A Tankan quarterly survey on business sentiment for September, which the Bank of Japan (BOJ) has just released, highlights the sluggishness of Japan's economy as the yen has appreciated.
Consumer spending and corporate capital investments remain weak and there has been no driving force behind Japan's economy.
The value of the yen has risen by nearly 20 yen against the dollar since the beginning of the year when one dollar was around 120 yen, adversely affecting the profits of businesses dependent on exports.
The negative effects of special factors such as the shock caused by Britain's decision to leave the European Union on the world economy and the April Kumamoto earthquakes have weakened. Still, the diffusion index among major manufacturers remained at the same level as in the previous June survey although market players had expected that these firms' business sentiment would improve.
The yen's appreciation is feared to further discourage businesses from investing in plants and equipment.
The report also demonstrates that business sentiment among major non-manufacturers has been worsening.
Domestic consumption remains sluggish and consumption by foreign visitors has decreased due to the yen's appreciation.

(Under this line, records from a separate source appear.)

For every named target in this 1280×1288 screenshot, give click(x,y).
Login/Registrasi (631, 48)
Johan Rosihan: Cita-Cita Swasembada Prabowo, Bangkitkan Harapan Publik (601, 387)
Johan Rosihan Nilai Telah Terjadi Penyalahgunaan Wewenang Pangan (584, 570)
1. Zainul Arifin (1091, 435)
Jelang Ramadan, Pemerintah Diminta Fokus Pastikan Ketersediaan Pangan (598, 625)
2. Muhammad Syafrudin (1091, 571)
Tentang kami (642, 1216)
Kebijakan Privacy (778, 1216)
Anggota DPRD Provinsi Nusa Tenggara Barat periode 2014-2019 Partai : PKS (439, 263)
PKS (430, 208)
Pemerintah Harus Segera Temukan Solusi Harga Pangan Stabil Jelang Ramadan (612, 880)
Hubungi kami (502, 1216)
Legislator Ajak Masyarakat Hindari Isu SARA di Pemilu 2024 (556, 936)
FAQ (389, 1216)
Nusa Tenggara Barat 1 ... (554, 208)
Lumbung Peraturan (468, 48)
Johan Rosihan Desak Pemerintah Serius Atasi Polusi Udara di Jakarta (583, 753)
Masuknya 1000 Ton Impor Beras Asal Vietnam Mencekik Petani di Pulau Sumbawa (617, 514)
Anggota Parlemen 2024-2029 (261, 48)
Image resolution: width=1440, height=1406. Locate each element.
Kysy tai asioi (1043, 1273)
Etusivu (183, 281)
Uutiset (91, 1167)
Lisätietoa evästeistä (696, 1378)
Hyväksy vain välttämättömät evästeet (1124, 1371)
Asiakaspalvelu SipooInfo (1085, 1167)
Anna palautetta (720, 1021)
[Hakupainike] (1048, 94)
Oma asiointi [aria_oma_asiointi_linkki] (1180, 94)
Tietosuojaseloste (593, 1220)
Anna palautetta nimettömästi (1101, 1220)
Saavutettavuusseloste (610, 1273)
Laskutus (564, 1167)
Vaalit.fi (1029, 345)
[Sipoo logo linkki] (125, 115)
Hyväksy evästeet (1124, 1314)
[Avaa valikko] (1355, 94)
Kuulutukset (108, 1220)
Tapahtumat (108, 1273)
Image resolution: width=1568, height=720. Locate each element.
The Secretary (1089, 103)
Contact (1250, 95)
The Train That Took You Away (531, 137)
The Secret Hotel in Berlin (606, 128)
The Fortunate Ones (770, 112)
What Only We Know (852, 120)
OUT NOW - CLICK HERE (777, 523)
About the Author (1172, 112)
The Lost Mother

Spending by Chinese visitors, whose massive shopping spree had contributed greatly to consumer spending, fell 22.9 percent per visitor over the April-June period from a year earlier due to such factors as the yen's surge.
The index among major manufacturers for the economic outlook has leveled out although high expectations are placed for economic stimulus measures worth about 28 trillion yen, which the government approved this past August.
The BOJ, which has drastically changed the framework for its monetary policy, is poised to make cautious judgments on whether to expand its negative interest policy. As such, market players' hopes for further relaxation of the central bank's monetary grip have declined.
As there are limits to what the government and the BOJ can do to prop up the economy, there are fears that Japan's economy, which is currently leveling out, could enter a deceleration phase if the yen further appreciates or if there are other negative factors.